Home>News>Nation>Dito readies response to security threat allegations
Nation

Dito readies response to security threat allegations

DITO Telecommunity Corp. will now have an opportunity to dispute security threat charges as Senate sets a hearing on its franchise renewal bid.

In a statement, Senator Grace Poe, Senate committee on public services chair, said the hearing is set on December 7.

Earlier, Sen. Risa Hontiveros urged the Senate to speed up the probe on the AFP-Dito deal citing red flags raised by Philippine experts regarding the “China-owned Dito telco’s intrusion in the country.

The lady senator was referring to the agreement
which would enable Dito to install cell sites inside Philippine military camps.

Hontiveros expressed alarm on CreatorTech’s new study which reveals, among others, that that “ChinaTel reports directly to the Chinese Ministry of Industry and Information Technology, and that ChinaTel had close ties with China’s Armed Forces.

This fact alone is alarming enough, especially at a time when China continues her adventurism in contested territories in the West Philippine Sea,” Hontiveros stressed.

This (Dito) is a proxy of a Chinese regime intent on pushing its weight around and imposing its will upon the region,” she added.

Hontiveros urged the Committee on National Defense to immediately hear Senate Resolution 137 which she filed in 2019 seeking to investigate the AFP-Dito deal.

Time and again, I have raised concerns regarding China-owned Dito telco’s intrusion in the country. The revelations in CreatorTech’s new study are not surprising, given that many of our own experts have already flagged national security issues,” she stressed.

Hontiveros said she has repeatedly warned that “ChinaTel, which has a 40% stake in Dito, is 100% owned by the People’s Republic of China” and that “CreatorTech also thought it necessary to articulate” this warning.

We, in the Senate, should stop ignoring these blatant red flags. Pambansang interes at seguridad ang nakataya,” she added.

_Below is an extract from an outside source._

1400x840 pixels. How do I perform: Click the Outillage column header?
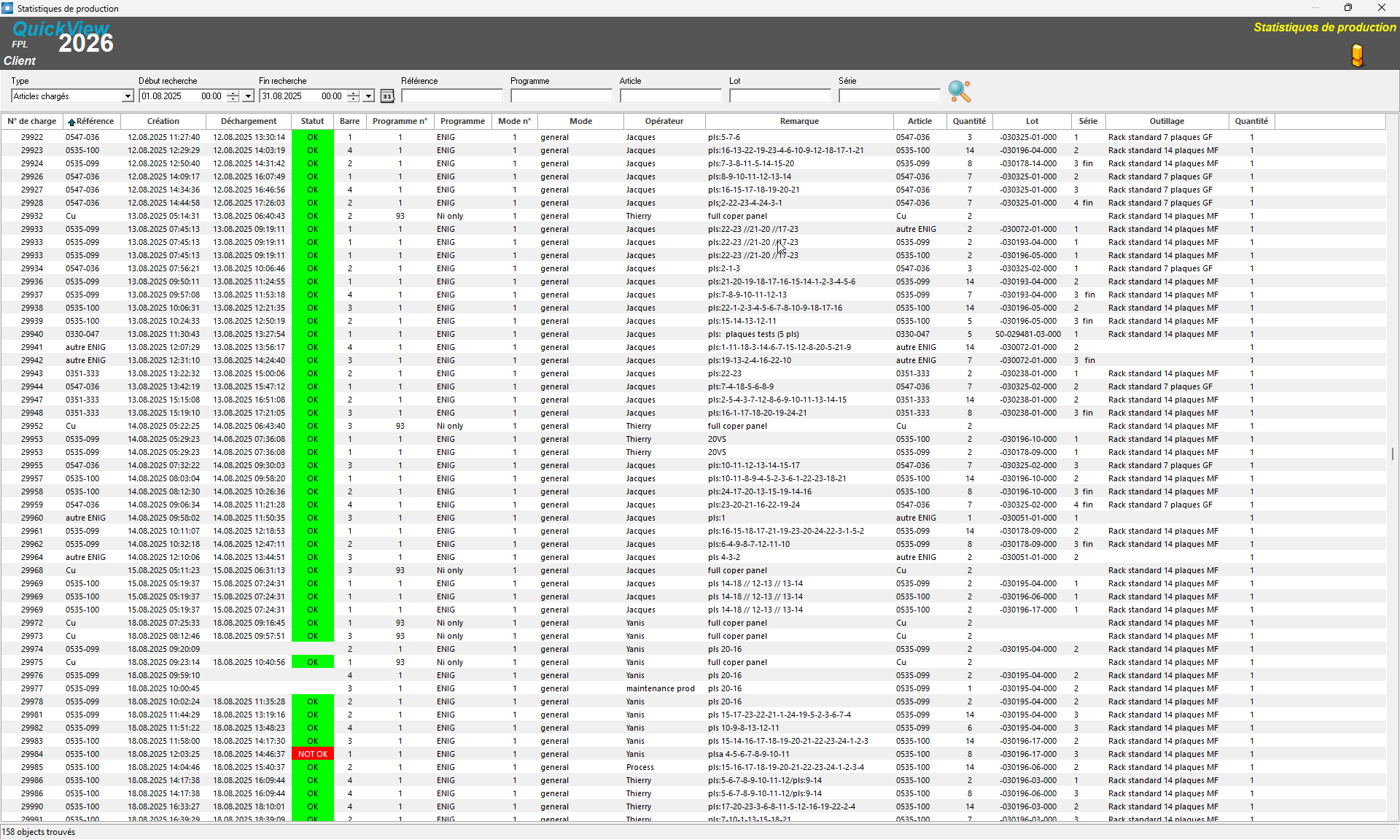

Hontiveros’ warnings were based on a telecommunications study released last month by Creator Tech, an ASIA Pacific consulting firm based in Australia.

The study titled, “A Study Into The Proposed New Telecommunications Operator In The Philippines: Critical Success Factors and Likely Risks,” raised serious concern on national security and on the selection and impending operation of Dito Telecommunity-China Telecom as the country’s third telco player.